## EXERCISE DESCRIPTION
Scan the material for the word "photo", and copy each line where it shows up.
════
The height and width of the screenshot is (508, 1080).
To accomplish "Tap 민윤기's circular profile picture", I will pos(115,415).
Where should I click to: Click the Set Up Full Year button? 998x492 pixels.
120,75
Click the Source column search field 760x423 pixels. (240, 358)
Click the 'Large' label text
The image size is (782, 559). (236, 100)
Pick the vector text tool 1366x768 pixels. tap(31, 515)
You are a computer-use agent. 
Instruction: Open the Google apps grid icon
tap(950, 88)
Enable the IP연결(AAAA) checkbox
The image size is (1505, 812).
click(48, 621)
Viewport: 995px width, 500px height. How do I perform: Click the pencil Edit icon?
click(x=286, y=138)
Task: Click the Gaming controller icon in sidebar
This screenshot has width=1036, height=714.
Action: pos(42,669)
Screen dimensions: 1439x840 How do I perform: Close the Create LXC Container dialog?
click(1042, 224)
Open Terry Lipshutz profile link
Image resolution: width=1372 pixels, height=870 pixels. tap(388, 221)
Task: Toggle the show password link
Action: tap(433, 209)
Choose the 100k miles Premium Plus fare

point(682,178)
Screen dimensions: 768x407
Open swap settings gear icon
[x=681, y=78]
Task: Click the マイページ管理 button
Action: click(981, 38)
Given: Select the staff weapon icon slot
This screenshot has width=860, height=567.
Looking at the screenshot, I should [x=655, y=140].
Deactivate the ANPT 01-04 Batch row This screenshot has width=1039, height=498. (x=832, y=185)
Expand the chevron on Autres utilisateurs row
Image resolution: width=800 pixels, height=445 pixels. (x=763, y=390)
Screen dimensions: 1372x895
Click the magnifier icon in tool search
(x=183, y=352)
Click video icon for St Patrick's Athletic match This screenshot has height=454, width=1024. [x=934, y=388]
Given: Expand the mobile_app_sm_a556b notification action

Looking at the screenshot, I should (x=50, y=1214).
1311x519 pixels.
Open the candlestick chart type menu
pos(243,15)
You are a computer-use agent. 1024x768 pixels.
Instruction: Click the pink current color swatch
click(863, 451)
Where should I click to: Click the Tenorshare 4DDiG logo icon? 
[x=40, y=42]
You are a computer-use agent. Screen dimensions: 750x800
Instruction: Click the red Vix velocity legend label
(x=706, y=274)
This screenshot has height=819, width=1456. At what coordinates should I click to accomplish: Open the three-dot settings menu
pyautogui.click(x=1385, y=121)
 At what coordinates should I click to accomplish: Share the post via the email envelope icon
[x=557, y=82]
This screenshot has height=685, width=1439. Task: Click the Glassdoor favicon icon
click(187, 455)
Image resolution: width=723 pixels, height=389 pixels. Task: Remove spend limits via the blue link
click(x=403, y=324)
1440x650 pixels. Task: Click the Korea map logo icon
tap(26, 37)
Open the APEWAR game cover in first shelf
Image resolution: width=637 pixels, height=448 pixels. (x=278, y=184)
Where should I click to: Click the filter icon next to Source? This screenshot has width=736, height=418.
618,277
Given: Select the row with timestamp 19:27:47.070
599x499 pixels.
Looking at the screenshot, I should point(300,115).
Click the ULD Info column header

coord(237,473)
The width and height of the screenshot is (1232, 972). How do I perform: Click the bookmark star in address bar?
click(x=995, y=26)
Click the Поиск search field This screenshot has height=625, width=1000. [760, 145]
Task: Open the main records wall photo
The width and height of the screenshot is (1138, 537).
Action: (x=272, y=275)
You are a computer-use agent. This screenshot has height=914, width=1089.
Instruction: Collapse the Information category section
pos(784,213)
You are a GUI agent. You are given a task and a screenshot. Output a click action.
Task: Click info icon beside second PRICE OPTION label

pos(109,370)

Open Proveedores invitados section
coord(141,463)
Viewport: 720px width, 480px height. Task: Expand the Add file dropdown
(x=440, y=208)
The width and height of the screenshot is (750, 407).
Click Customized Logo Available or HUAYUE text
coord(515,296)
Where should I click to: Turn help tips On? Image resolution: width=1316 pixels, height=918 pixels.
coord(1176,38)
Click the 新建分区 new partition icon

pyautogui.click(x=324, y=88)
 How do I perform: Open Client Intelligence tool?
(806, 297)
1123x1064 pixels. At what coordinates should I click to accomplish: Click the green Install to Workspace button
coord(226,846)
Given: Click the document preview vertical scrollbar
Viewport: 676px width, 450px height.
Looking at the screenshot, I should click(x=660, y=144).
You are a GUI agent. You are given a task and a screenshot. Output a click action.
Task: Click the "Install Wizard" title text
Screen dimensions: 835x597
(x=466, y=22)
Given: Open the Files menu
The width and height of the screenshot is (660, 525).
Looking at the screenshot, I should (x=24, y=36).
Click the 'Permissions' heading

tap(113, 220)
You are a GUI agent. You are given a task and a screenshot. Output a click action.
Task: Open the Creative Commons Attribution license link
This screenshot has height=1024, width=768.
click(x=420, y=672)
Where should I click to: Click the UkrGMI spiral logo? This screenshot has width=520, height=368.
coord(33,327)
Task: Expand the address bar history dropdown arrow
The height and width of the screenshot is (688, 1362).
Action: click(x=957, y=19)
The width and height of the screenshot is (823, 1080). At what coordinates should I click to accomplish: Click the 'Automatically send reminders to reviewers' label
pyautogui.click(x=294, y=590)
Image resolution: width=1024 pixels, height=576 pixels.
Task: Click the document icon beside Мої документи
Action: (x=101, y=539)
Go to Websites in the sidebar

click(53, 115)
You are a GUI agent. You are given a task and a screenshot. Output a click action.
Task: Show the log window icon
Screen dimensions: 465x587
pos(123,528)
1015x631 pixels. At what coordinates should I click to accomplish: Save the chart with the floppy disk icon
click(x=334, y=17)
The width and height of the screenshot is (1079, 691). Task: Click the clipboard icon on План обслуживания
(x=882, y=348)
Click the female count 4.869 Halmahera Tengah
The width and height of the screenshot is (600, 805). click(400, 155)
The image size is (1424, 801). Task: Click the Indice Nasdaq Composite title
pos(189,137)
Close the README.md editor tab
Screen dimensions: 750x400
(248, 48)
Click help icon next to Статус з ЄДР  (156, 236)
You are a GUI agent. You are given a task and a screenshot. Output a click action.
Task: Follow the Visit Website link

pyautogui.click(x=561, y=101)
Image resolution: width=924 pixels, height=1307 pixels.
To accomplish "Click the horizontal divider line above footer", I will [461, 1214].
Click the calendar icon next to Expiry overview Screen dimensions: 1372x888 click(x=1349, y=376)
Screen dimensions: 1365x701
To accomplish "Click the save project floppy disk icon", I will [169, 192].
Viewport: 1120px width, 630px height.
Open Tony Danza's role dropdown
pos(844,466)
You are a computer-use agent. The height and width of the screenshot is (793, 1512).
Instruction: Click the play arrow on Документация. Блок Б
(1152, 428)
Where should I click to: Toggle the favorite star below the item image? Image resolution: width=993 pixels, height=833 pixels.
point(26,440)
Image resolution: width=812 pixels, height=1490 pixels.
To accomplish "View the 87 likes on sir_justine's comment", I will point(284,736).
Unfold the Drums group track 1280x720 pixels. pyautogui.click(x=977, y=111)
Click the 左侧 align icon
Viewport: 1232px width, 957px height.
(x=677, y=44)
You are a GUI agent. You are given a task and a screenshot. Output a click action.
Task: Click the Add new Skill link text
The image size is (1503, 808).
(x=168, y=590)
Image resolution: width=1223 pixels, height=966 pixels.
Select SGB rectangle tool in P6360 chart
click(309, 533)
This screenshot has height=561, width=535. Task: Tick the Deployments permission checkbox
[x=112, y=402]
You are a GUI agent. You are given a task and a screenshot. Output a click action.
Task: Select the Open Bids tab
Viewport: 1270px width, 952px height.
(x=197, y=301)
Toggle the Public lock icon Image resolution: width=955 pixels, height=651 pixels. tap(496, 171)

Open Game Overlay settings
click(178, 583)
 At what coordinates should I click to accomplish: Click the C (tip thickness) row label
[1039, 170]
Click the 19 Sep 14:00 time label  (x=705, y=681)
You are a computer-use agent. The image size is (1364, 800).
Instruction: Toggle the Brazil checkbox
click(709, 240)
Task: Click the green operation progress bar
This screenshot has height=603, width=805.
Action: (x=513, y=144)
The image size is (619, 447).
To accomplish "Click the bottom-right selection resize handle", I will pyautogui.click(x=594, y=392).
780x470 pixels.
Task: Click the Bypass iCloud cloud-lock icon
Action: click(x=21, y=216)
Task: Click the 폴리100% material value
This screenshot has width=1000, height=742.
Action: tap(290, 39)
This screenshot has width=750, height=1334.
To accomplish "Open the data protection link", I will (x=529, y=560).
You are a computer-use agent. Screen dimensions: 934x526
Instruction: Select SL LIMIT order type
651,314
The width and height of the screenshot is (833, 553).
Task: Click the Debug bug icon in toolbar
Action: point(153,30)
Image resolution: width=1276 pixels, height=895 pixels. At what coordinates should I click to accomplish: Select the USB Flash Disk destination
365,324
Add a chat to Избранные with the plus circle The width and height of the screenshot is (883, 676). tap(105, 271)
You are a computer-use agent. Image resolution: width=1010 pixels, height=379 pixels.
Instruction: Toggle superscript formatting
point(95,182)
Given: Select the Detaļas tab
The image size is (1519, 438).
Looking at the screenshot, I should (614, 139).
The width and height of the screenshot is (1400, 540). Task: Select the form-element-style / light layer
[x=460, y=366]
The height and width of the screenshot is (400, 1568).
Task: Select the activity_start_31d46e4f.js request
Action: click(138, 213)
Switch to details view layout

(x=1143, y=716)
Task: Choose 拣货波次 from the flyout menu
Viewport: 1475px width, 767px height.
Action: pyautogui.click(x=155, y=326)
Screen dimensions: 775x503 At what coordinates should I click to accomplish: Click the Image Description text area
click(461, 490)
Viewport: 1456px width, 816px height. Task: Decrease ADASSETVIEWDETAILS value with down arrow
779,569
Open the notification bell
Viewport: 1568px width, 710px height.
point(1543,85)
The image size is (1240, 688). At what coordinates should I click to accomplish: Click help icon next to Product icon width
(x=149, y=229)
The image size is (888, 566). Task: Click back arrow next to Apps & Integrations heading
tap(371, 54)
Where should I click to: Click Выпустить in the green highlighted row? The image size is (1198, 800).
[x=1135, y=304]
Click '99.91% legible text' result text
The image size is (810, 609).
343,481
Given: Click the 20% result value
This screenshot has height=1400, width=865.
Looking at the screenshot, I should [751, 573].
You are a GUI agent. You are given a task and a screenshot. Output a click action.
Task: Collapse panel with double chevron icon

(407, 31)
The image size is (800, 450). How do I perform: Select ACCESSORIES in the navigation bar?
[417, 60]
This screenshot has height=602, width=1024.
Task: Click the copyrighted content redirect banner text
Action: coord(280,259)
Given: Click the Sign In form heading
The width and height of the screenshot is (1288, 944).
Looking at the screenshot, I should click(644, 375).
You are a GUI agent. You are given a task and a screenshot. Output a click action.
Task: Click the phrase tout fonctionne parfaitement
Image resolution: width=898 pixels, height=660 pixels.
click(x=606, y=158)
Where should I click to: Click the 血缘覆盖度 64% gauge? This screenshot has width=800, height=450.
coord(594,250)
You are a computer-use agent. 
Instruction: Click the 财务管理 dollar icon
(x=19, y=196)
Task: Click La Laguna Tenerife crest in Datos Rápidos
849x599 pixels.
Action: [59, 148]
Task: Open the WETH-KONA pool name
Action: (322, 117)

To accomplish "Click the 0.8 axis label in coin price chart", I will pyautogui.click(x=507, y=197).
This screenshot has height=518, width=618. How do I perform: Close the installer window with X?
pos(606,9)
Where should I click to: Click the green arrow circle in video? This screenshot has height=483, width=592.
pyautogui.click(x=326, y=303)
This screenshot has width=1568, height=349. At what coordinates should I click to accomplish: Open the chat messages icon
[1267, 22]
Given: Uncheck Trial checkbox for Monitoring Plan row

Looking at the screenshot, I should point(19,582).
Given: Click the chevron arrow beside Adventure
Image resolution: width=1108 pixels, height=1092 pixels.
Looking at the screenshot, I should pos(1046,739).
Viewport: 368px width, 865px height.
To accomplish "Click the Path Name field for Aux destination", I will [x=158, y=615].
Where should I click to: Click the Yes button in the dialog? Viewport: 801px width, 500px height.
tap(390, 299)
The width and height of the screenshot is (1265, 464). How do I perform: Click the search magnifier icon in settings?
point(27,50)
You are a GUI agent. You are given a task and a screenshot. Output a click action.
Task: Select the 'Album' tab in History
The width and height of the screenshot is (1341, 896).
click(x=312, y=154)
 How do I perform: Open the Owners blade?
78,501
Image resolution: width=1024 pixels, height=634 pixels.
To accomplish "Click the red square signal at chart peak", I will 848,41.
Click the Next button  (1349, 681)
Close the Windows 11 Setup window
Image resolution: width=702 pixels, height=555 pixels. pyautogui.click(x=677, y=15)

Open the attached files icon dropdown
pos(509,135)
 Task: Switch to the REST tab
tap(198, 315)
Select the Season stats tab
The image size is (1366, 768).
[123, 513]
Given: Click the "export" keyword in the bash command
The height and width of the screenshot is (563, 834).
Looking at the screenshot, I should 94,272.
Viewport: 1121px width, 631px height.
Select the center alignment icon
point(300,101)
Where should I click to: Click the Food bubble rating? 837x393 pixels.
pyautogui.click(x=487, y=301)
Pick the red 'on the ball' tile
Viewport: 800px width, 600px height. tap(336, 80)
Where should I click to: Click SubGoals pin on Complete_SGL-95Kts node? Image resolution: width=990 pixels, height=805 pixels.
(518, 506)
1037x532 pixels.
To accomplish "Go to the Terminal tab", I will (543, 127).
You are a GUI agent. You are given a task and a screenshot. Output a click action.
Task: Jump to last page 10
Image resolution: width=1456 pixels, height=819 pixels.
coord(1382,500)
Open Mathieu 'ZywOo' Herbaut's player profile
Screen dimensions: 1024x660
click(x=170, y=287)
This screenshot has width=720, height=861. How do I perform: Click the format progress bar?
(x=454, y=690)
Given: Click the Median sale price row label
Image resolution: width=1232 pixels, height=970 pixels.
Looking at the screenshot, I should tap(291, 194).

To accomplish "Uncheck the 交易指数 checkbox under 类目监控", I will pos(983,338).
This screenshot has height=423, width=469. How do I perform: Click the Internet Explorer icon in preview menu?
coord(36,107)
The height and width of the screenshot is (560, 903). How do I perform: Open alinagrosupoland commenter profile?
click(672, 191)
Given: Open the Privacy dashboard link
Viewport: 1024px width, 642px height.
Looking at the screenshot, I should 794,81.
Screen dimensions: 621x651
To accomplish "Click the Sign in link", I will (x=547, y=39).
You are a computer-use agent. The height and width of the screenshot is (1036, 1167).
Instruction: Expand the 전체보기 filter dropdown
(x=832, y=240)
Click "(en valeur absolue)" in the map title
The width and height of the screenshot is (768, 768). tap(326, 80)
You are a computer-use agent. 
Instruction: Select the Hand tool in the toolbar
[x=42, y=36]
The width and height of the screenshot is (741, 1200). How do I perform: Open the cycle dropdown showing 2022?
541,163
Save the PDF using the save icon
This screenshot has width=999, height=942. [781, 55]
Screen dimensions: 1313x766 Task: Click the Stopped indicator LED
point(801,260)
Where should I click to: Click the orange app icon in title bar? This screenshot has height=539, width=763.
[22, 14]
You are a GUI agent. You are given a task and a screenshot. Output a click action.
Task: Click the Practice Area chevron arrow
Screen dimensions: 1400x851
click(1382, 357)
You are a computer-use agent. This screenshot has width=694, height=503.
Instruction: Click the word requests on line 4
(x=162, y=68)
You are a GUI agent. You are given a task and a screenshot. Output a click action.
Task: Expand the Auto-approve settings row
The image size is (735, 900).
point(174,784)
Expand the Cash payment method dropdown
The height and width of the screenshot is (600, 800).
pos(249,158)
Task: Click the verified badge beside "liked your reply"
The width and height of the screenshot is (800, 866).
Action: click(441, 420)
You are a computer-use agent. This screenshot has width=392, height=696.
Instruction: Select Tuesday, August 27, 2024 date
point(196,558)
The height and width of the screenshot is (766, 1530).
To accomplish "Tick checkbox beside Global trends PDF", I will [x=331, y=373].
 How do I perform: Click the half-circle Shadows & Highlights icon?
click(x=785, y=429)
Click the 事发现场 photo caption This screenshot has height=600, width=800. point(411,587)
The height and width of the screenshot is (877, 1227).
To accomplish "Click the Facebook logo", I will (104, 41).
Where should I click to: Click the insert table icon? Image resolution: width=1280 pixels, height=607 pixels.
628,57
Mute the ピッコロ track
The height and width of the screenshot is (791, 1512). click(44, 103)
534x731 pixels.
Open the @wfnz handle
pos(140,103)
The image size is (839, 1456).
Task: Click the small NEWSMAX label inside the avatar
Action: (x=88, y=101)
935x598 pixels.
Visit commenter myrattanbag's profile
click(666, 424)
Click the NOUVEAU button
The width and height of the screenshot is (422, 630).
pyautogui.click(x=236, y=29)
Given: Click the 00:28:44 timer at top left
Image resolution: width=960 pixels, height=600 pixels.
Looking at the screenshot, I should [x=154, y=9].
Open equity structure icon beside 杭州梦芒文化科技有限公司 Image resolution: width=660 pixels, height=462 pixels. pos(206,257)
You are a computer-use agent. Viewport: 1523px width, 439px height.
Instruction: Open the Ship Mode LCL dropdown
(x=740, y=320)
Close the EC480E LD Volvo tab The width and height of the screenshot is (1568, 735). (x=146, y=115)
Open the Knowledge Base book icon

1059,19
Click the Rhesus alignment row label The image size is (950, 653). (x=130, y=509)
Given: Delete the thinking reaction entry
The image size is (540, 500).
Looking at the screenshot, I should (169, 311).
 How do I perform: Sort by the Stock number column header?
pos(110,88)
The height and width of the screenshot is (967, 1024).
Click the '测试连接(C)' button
════
## ANSWER SPACE
Task: Open the main records wall photo
Click the 事发现场 photo caption This screenshot has height=600, width=800. point(411,587)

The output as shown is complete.